- _EXERCISE DESCRIPTION_
All records below are to be duplicated exactly, with every picture excluded.

======== DATASET EXCERPTS ========

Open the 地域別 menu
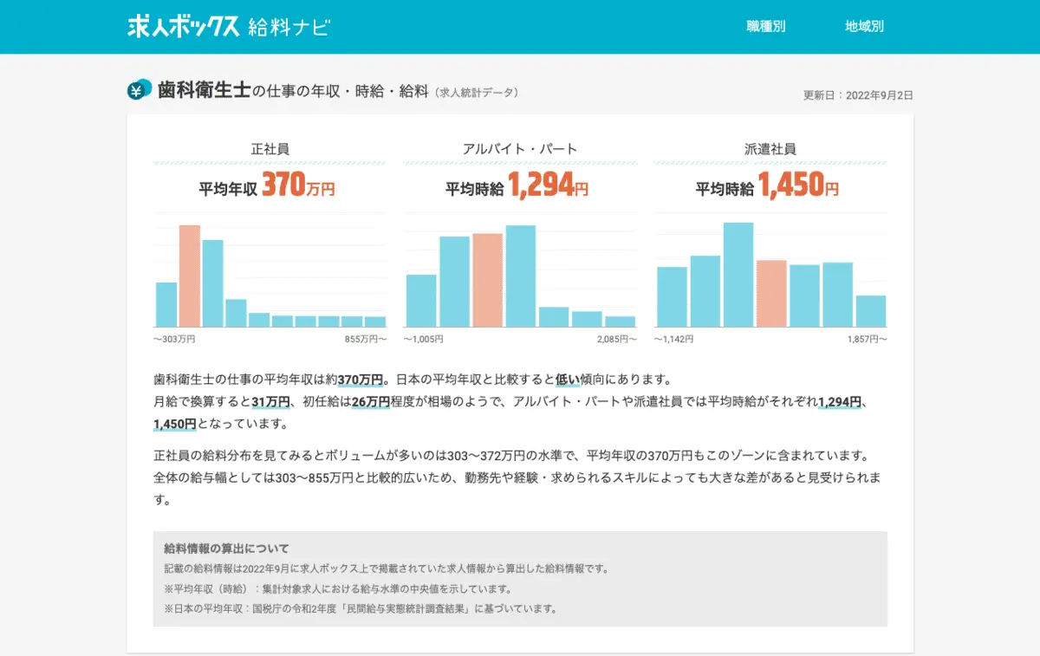Screen dimensions: 1040x656 [865, 26]
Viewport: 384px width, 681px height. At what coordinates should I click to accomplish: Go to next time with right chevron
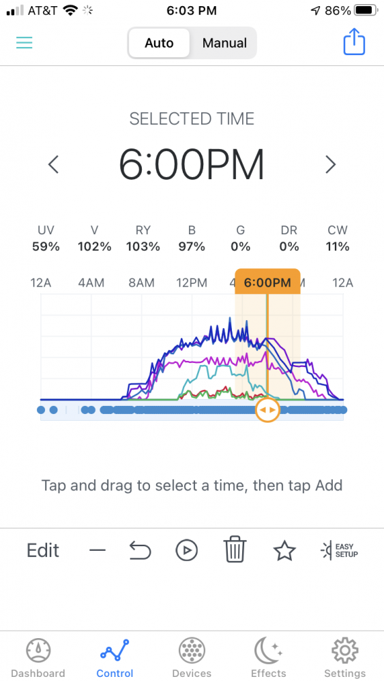331,165
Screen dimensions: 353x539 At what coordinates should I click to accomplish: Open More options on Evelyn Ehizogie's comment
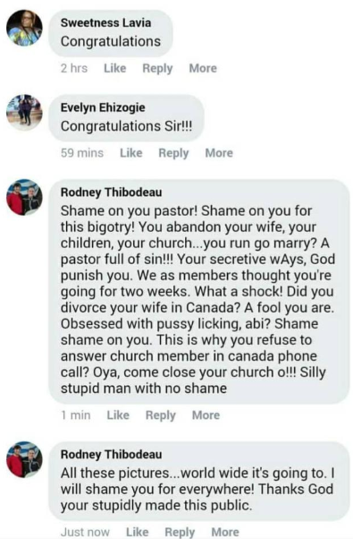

========

- _RESPONSE TO THIS TASK_
Open the 地域別 menu
Screen dimensions: 1040x656 [865, 26]
Viewport: 384px width, 681px height. At what coordinates should I click to accomplish: Go to next time with right chevron
331,165
Screen dimensions: 353x539 At what coordinates should I click to accomplish: Open More options on Evelyn Ehizogie's comment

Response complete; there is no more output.